Optimization of operational variables and kinetic modeling for photocatalytic removal of Direct Blue 14 from aqueous media by ZnS nanoparticles

Zinc sulfide nanoparticles (ZnS-NPs) were synthesized via a simple and facile co-precipitation method and were characterized by X-ray diffraction (XRD), field emission scanning electron microscopy (FE-SEM) and diffuse reflectance spectroscopy (DRS). Photocatalytic activity of synthesized nanoparticles was evaluated in removal of double azo dye Direct Blue 14 (DB14) from aqueous media.

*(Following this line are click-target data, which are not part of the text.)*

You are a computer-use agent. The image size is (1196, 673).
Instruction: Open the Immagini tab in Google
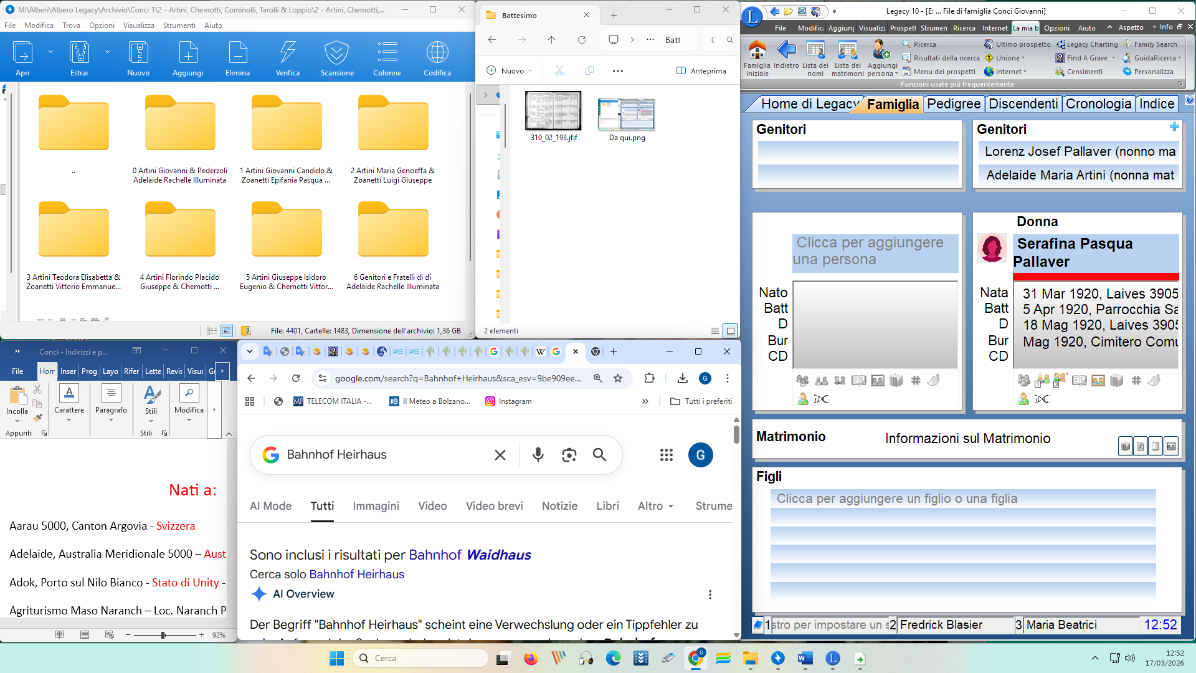coord(376,506)
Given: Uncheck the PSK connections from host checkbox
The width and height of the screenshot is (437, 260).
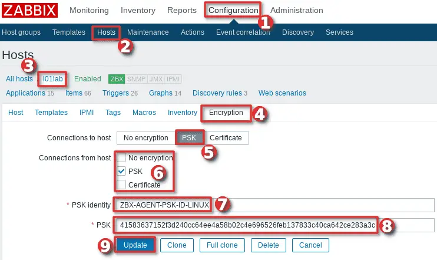Looking at the screenshot, I should point(121,171).
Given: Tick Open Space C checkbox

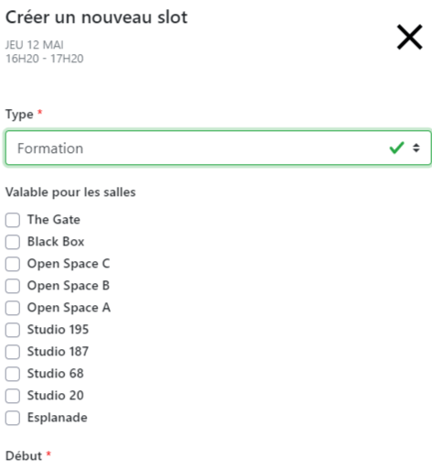Looking at the screenshot, I should (x=13, y=264).
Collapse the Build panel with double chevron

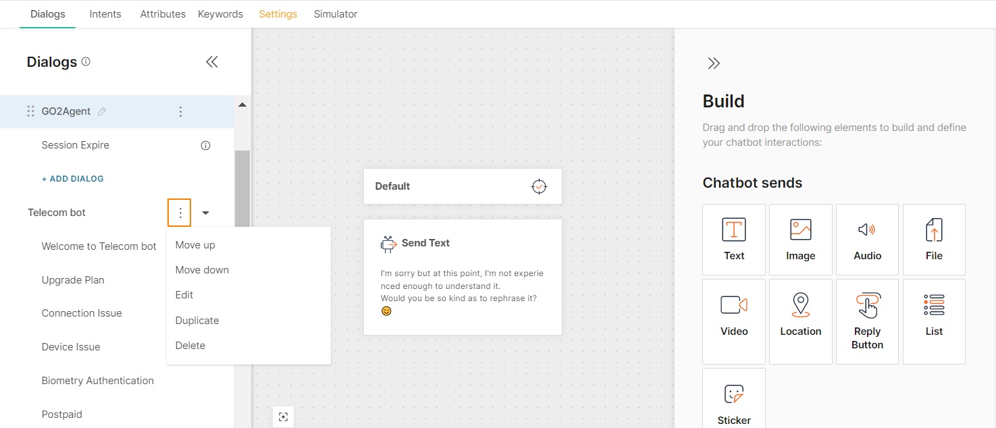click(714, 63)
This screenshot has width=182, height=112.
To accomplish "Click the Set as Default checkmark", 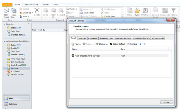I will [x=111, y=44].
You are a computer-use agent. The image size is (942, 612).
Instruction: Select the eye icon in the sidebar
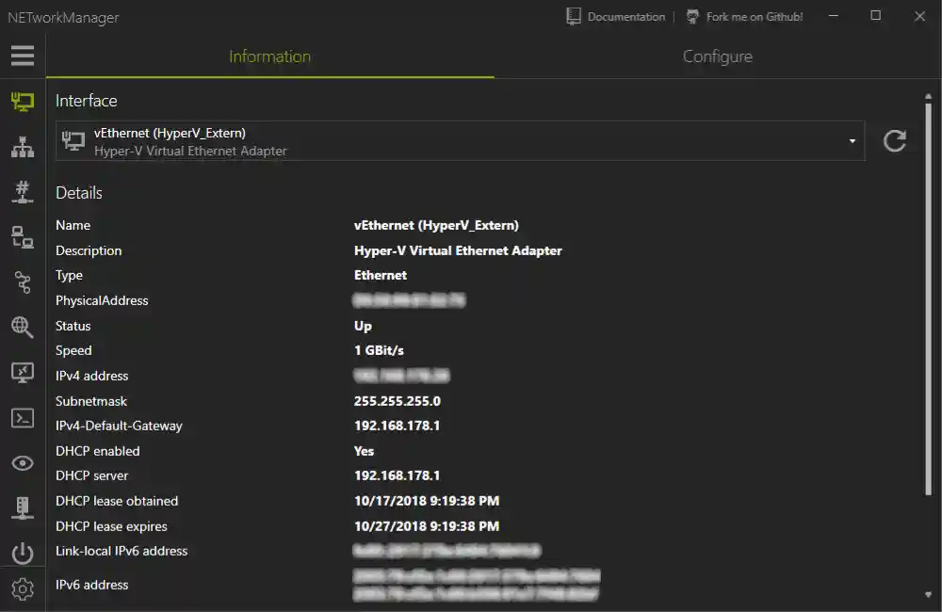[22, 462]
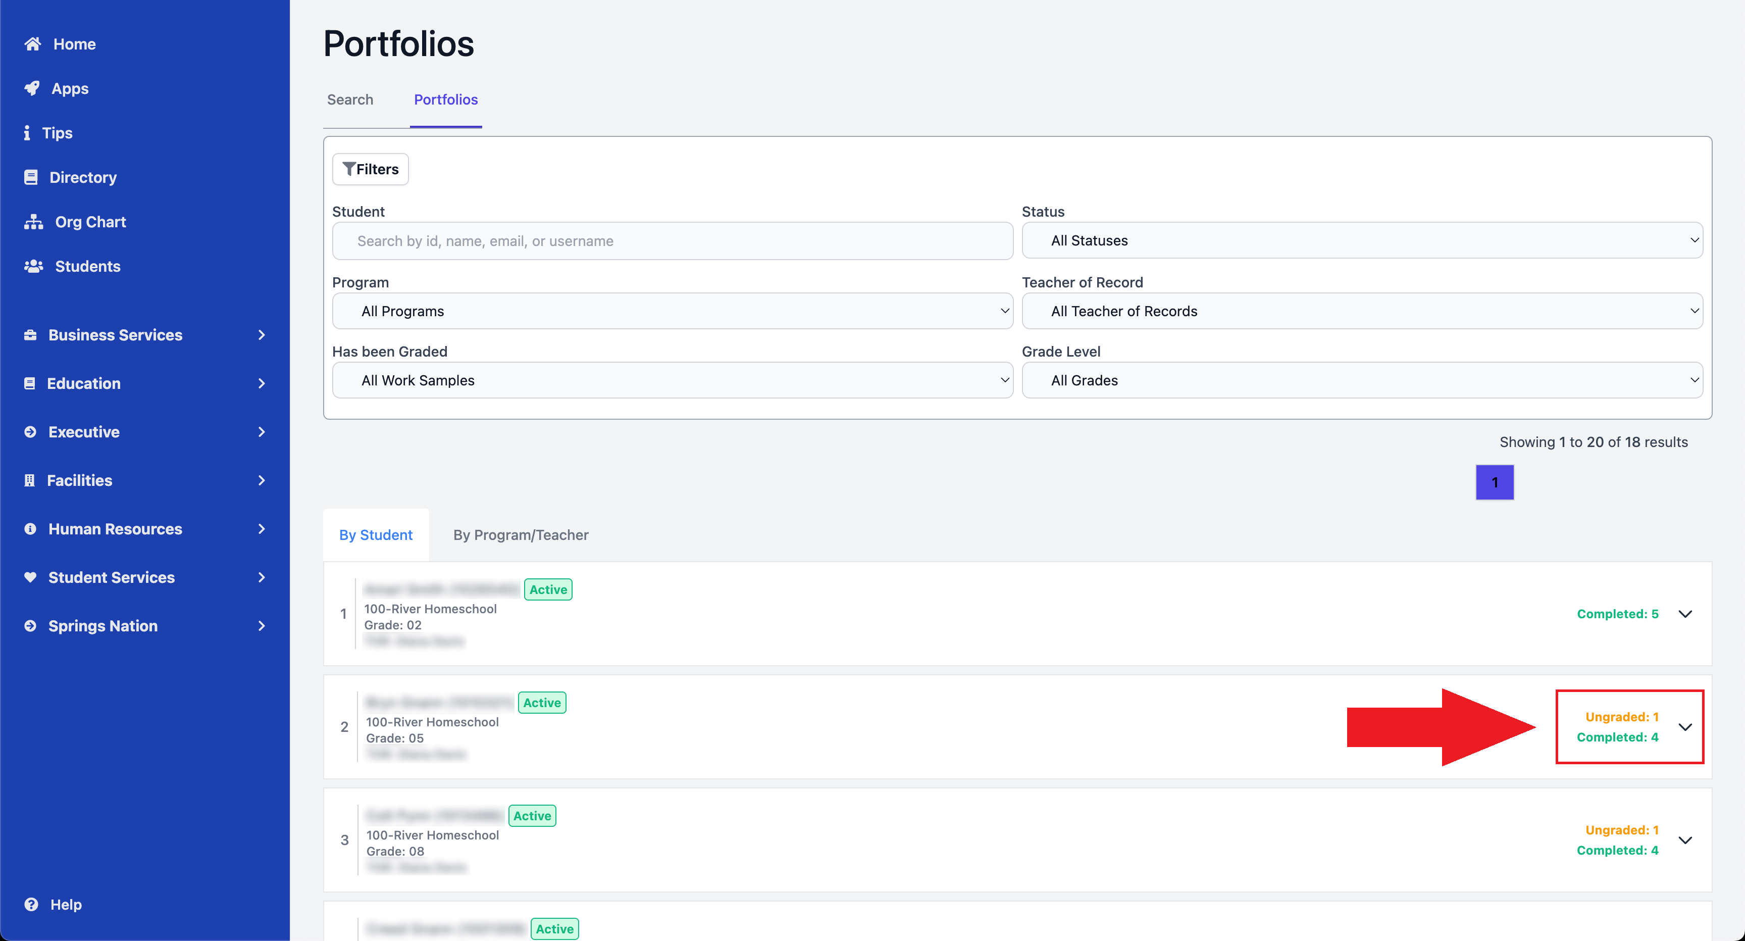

Optimization of photocatalytic removal of DB14 was studied using response surface methodology (RSM). Based on the results, DB14 removal efficiency increased with increasing intensity and duration of UV light irradiation, whereas the higher pH and higher initial dye concentration were unfavorable. Under optimum conditions (initial DB14 concentration =10 mg L -1 , ZnS-NPs amount = 0.7 g L -1 , pH = 3.5, UV light intensity =16 W m -2 , and irradiation time = 48 min), dye removal efficiency reached up to 88.26%. In continuation of our researches, non-linear regression analysis was used to development a kinetics model based on the Langmuir-Hinshelwood model and an empirical equation was obtained for estimation of apparent pseudo-first-order rate constant (k ap ) as a function of the operational variables. Findings indicated a high similarity was between the model prediction and experimental results.